While this is in one way, some new type of pesticide classes are recommended by authors Francisco Prieto Garcia, Sandra Y. Cortés Ascencio with their colleagues based on the genetic disorders. The classifications and uses of pesticides is discussed throughout the paper for some synthesized pesticides [10]. They considered the pesticides can come under the classification based on the standards given by WHO. Standards like Class IA being extremely dangerous, Class IB being highly dangerous, Class II being moderately hazardeous, Class III being Slightly hazardeous.. They considered the main label to distinguish this difference is based on LD50 which is a metric measure in terms of mg/kg.

According to Rabia Imitiaz, Dr. Malik Sikandar, Hayat Khihal and some of his team members , pesticide classification can also be done by means of visual concepts. For this, they collected some the field areas which come under cultivation for some consecutive years 2001,2002 and 2003. The data mining is done by taking visually input as maps from of the crop area [11]. They analysed all the data and thus classified by converting the data to faces. This comes completely under visual data mining concept.

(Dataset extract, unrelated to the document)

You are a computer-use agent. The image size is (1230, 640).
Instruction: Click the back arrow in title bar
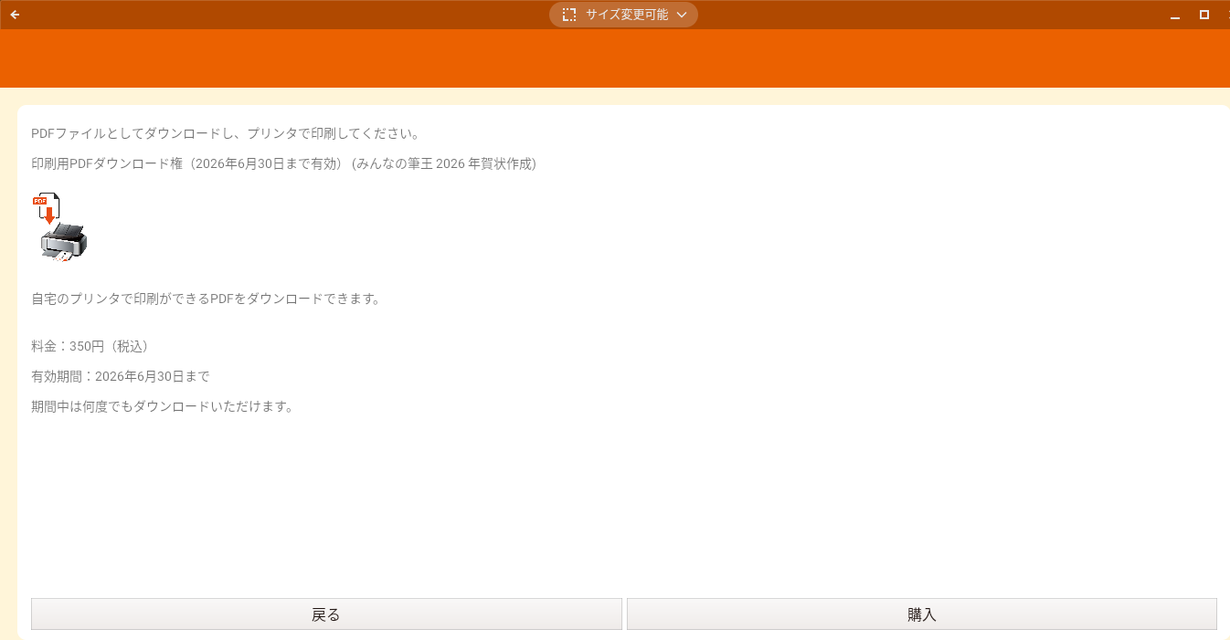click(15, 15)
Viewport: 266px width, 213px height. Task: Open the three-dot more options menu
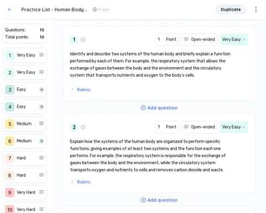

In another paper, the authors tried to predict the acute toxicity of pesticide residues on the remaining of plants or consumed food. They considered the main value as LC50 which is used as main attribute to classify and predict the acute toxicity of pesticides residues. Some modeling is also done in this paper. The algorithm like QSAR modeling method is used to model the data and further classify and predict the data whether toxic or non toxic [12]. The data sets used in this paper are from the official DEMETRA project.

According to Gongde Guo, Daniel Neagu , Xuming Huang and Yaxin Bi many types of classifiers are used for toxicity predictions. Using multiple classifiers will give an effective combination for predicting the toxicity of any chemical given in the dataset. In this paper, data sets from official DEMETRA project are taken to note down the data [15].The classifiers used in this paper are Instance based learners, Decision trees, Repeated incremental pruning to produce error reduction, SVMs, Multi layer perceptrons.

The same concept of combining of multiple classifiers for classifying pesticides for their toxic values with some extension is proposed by Emilio Benfenati, Paolo Mazzatorta and their colleagues in their research. The extension is addition of neuro-fuzzy approach. The data set which is considered as input for this approach contains 57 common chemical compounds. The t oxicity of the pesticides is based on the value of formula as Log(1/LC50). For classifying the chemicals, not only the formula is used but also a wide variety of attributes are used. Almost 150 attributes are considered in the dataset which acts as input in the above paper. The attributes are almost related to the chemical description of that particular pesticide [18]. Some algorithms like SIMCA, CART, KNN and discriminant analysis are compared.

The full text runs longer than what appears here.